Abdul Rahim Deciwal, the chief administrator for Juma's village of Athul, brought the boy and an older brother, Dad Gul, to a weekend meeting between Afghan elders and US Army Colonel Martin P Schweitzer. Schweitzer called the Taliban's attempt "a cowardly act."
As Deciwal told Juma's story, 20 Afghan elders repeatedly clicked their tongues in sadness and disapproval. When the boy and his brother were brought in, several of the turban-wearing men welled up, wiping their eyes with handkerchiefs.
"If anybody has a heart, then how can you control yourself (before) these kids?" Deciwal said in broken English.
Wallets quickly opened, and the boys were handed US$60 in American and Afghan currency - a good chunk of money in a country where teachers and police earn US$70 a month.
Afghan officials described the boys as extremely poor, and Juma said he is being raised by his sister because his father works in a bakery in Pakistan and his mother lives and does domestic work in another village.
"I think the boy is intelligent," Deciwal said. "When he comes from the enemy he found a checkpoint of the ANA (Afghan National Army), and he asked the ANA: 'Hey, can you help me? Somebody gave me this jacket and I don't know what's inside but maybe something bad.'"
Lt Col George Graff, a father of five who attended the meeting, also teared up. "Relating to them as a father and trying to fathom somebody using one of my children for that kind of a purpose, jeez, it just tore me up," said Graff, a National Guard soldier from St. George, Utah.
"The depths that these people will go to get what they want, which is power for themselves - it's just disgusting."
juma gul
Juma Gul, 6, claims he was strapped to a suicide vest by the Taliban. Now he is safe with tribal elders.
A Taliban spokesman, Qari Yousef Ahmadi, denied the militant group uses child fighters, saying it has hundreds of adults ready for suicide missions.
"We don't need to use a child," Ahmadi said by satellite phone. "It's against Islamic law, it's against humanitarian law. This is just propaganda against the Taliban."

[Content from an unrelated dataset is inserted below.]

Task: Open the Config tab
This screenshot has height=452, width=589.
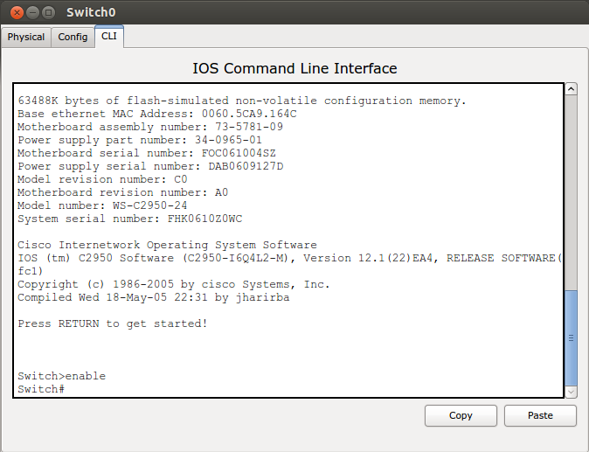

However, a gory Taliban video that surfaced in April showed militants instructing a boy of about 12 as he beheaded an alleged traitor with a large knife. UN officials condemned the act as a war crime.
Fidgety but smiling during all the attention, Juma said he had been scared when he was surrounded by Taliban fighters. He cupped his hands together to show the size of the bomb, then ran his hands along his waist to show where it was on his body.